Я — засмеялся. Это показалось мне плохо выдуманным и потому неправдивым.
Когда я сказал ему это, он тоже захохотал и вдруг гибким движением души, акробатически ловко перескочил в тон юмориста:
— А — где кабак, место священнодействий литературных? Талантливые русские люди обязательно должны беседовать в кабаке, — такова традиция, без этого критики не признают таланта.
Сидели в ночном трактире извозчиков, в сырой дымной духоте: по грязной комнате сердито и устало ходили сонные «человеки», «математически» ругались пьяные, визжали страшные проститутки, одна из них, обнажив левую грудь — желтую, с огромным соском коровы, — положила ее на тарелку и поднесла нам, предлагая:
— Купите фунтик?
— Люблю бесстыдство, — говорил Леонид, — в цинизме я ощущаю печаль, почти отчаяние человека, который сознает, что он не может не быть животным, хочет не быть, а не может! Понимаешь?

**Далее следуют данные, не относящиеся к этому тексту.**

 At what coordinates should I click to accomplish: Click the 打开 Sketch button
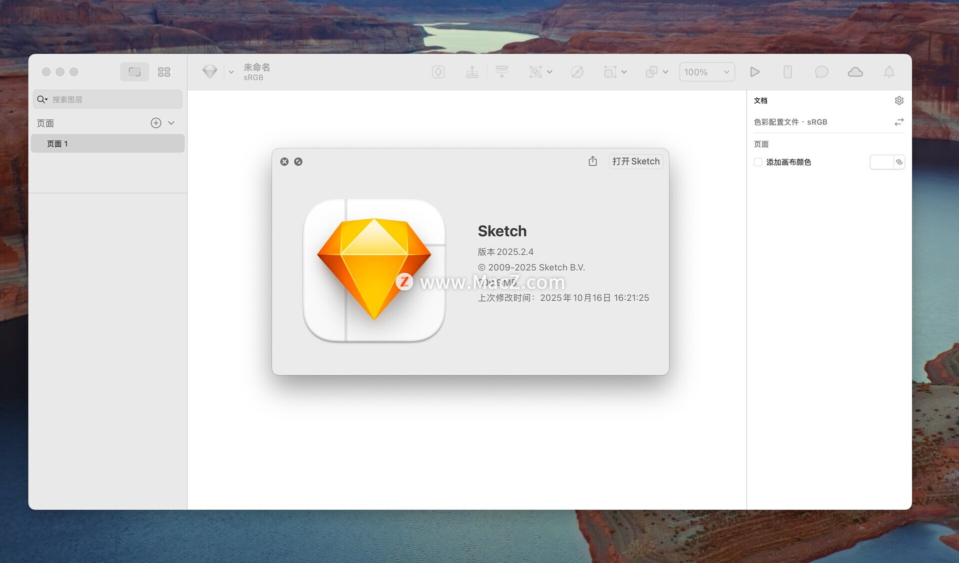point(635,161)
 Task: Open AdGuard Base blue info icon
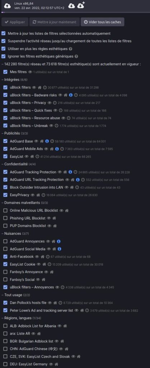[x=47, y=141]
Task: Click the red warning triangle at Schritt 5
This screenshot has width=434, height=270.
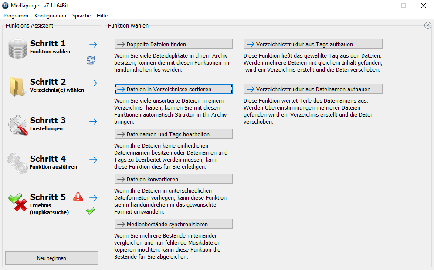Action: click(78, 197)
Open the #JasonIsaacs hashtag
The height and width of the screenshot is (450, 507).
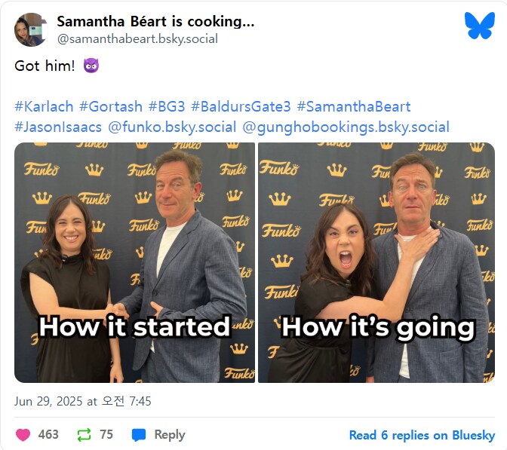pyautogui.click(x=58, y=127)
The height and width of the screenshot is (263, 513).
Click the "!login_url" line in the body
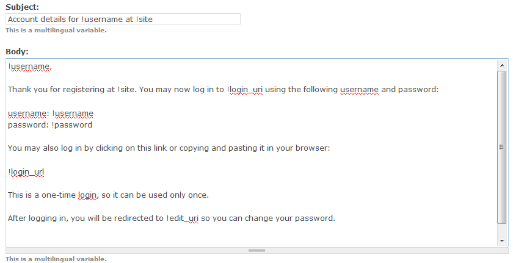click(26, 172)
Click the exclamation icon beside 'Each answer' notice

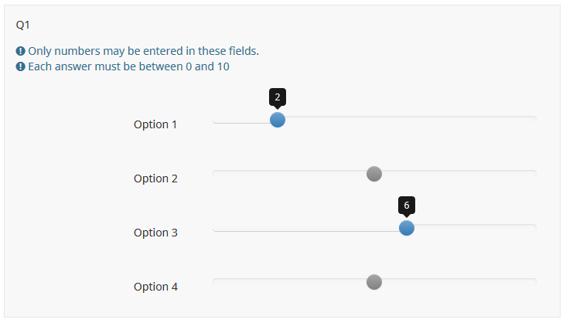pos(21,66)
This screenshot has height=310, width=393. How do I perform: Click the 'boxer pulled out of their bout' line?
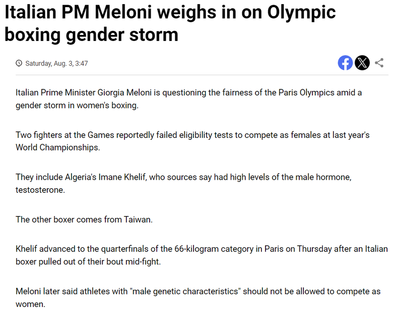88,262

Он пил крепкий, почти черный чай; зная, что так нравится ему и отрезвляет его, — я нарочно велел заварить больше чая. Прихлебывая дегтеподобную, горькую жидкость, щупая глазами вспухшие лица пьяниц, Леонид непрерывно говорил:
— С бабами — я циничен. Так — правдивее, и они это любят. Лучше быть законченным грешником, чем праведником, который не может домолиться до полной святости.
Оглянулся, помолчал и говорит:
— А здесь — скучно, как в духовной консистории!
Это рассмешило его.
— Я никогда не был в духовной консистории, в ней должно быть что-то похожее на рыбный садок…

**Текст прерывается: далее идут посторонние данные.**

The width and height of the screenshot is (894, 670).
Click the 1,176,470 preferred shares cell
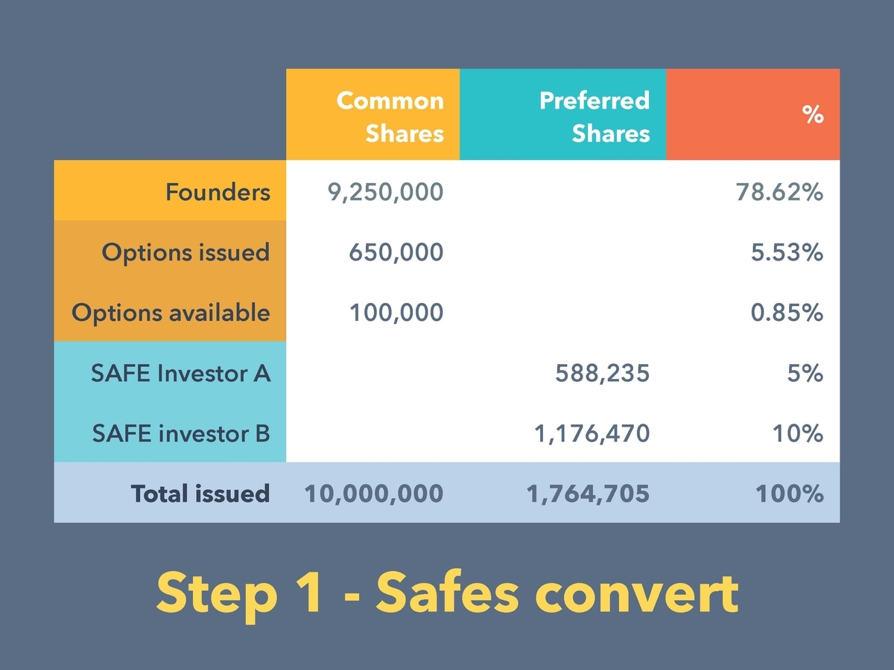pos(592,433)
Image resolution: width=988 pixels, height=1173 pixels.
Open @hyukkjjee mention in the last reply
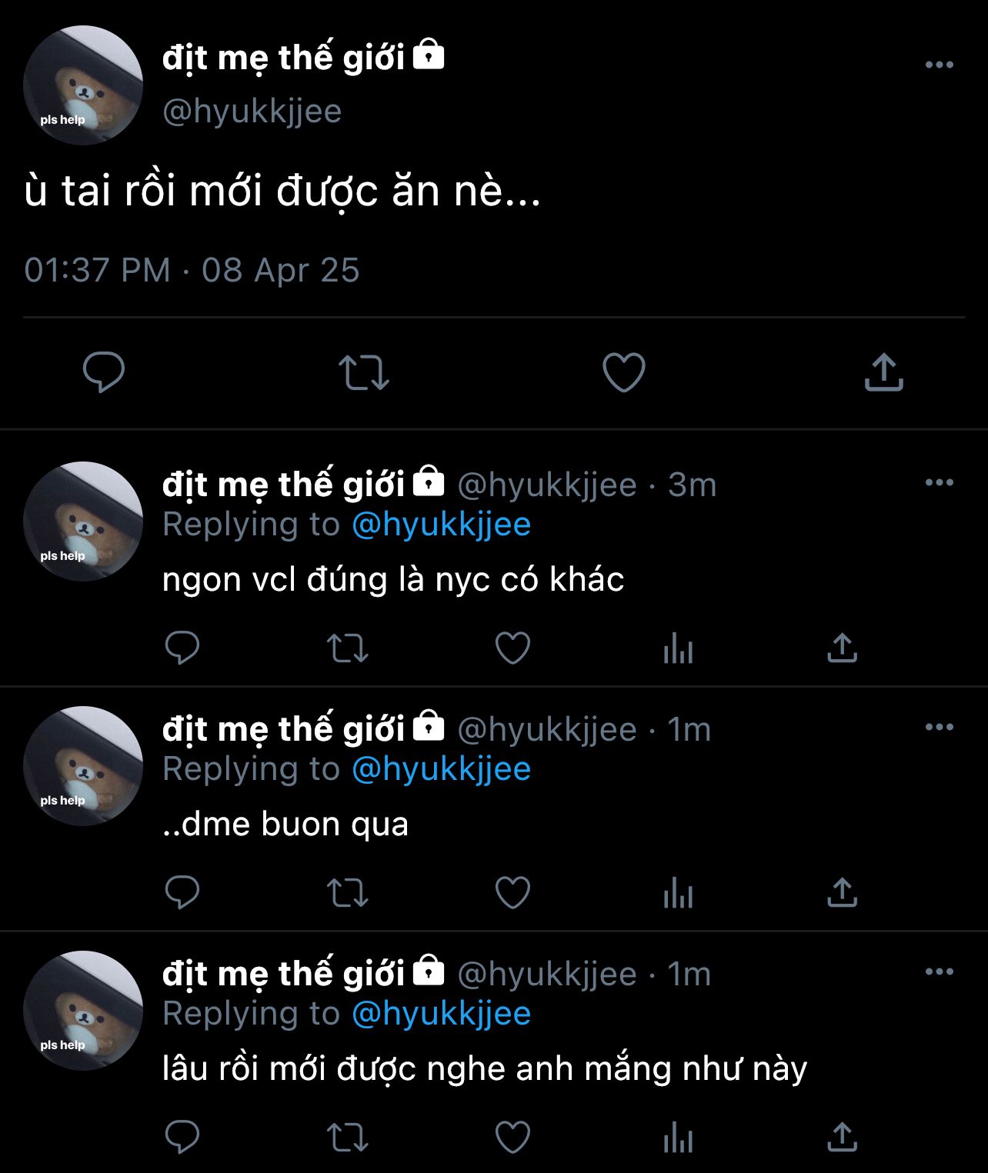coord(441,1014)
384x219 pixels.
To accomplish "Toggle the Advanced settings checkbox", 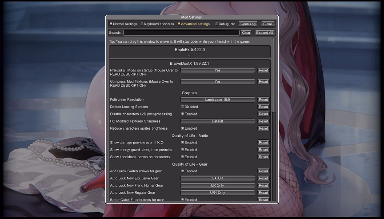I will [x=179, y=24].
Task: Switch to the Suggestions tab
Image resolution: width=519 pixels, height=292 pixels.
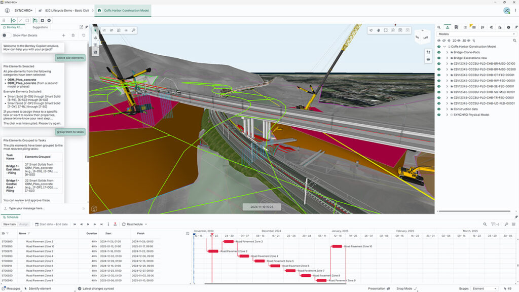Action: coord(40,27)
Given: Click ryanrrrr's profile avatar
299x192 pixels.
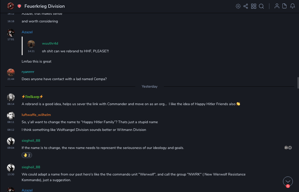Looking at the screenshot, I should click(11, 72).
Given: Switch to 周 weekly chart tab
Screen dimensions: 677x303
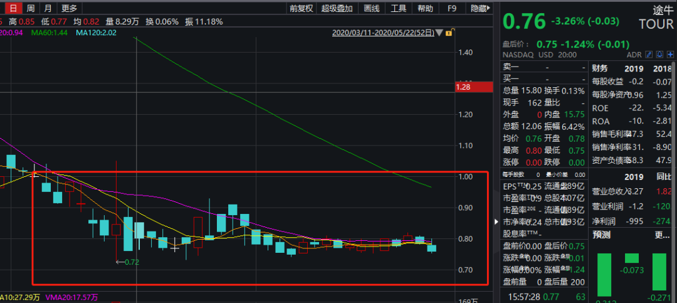Looking at the screenshot, I should (30, 8).
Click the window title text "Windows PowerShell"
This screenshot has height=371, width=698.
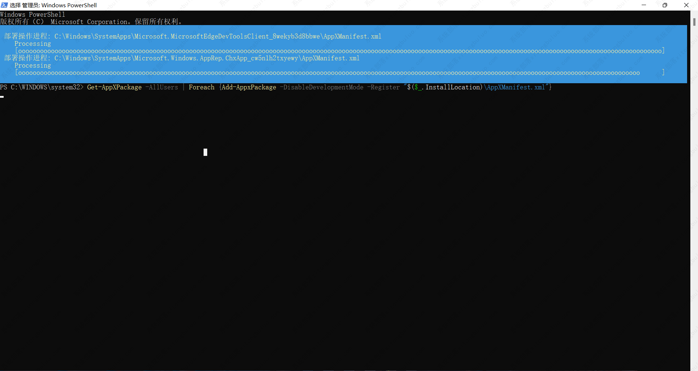[x=69, y=5]
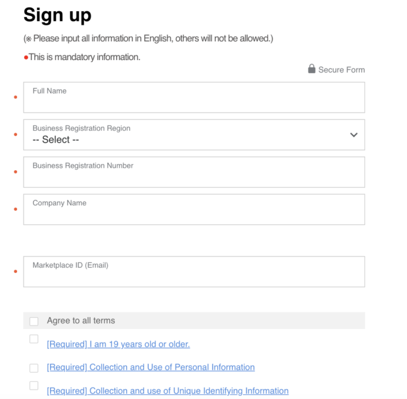
Task: Focus the Full Name input field
Action: [x=194, y=98]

Чай отрезвил его. Мы ушли из трактира. Туман сгустился, опаловые шары фонарей таяли, как лед.
— Мне хочется рыбы, — сказал Леонид, облокотясь на перила моста через Неву, и оживленно продолжал: — Знаешь, как бывает со мной? Вероятно, так дети думают, — наткнется на слово — рыба и подбирает созвучные ему: рыба, гроба, судьба, иго, Рига, — а вот стихи писать — не могу!
Подумав, он добавил:
— Так же думают составители букварей…
Снова сидели в трактире, угощаясь рыбной солянкой; Леонид рассказывал, что его приглашают «декаденты» сотрудничать в «Весах».

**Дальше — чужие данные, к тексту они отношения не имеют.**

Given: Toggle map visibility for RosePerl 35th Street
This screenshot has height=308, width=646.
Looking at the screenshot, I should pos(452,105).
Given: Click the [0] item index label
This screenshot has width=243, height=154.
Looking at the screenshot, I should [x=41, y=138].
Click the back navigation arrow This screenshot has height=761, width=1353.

— Не пойду, не люблю их. У них за словами я не чувствую содержания, они «опьяняются» словами, как любит говорить Бальмонт. Тоже — талантлив и — больной.
В другой раз — помню — он сказал о группе «Скорпиона»:
— Они насилуют Шопенгауэра, а я люблю его и потому ненавижу их.
Но это слишком сильное слово в его устах, — ненавидеть он не умел, был слишком мягок для этого. Как-то показал мне в дневнике своем «слова ненависти», но — они оказались словами юмора, и он сам искренно смеялся над ними.
Я отвез его в гостиницу, уложил спать, но, зайдя после полудня, узнал, что он, тотчас после того как я ушел, встал, оделся и тоже исчез куда-то. Я искал его целый день, но не нашел.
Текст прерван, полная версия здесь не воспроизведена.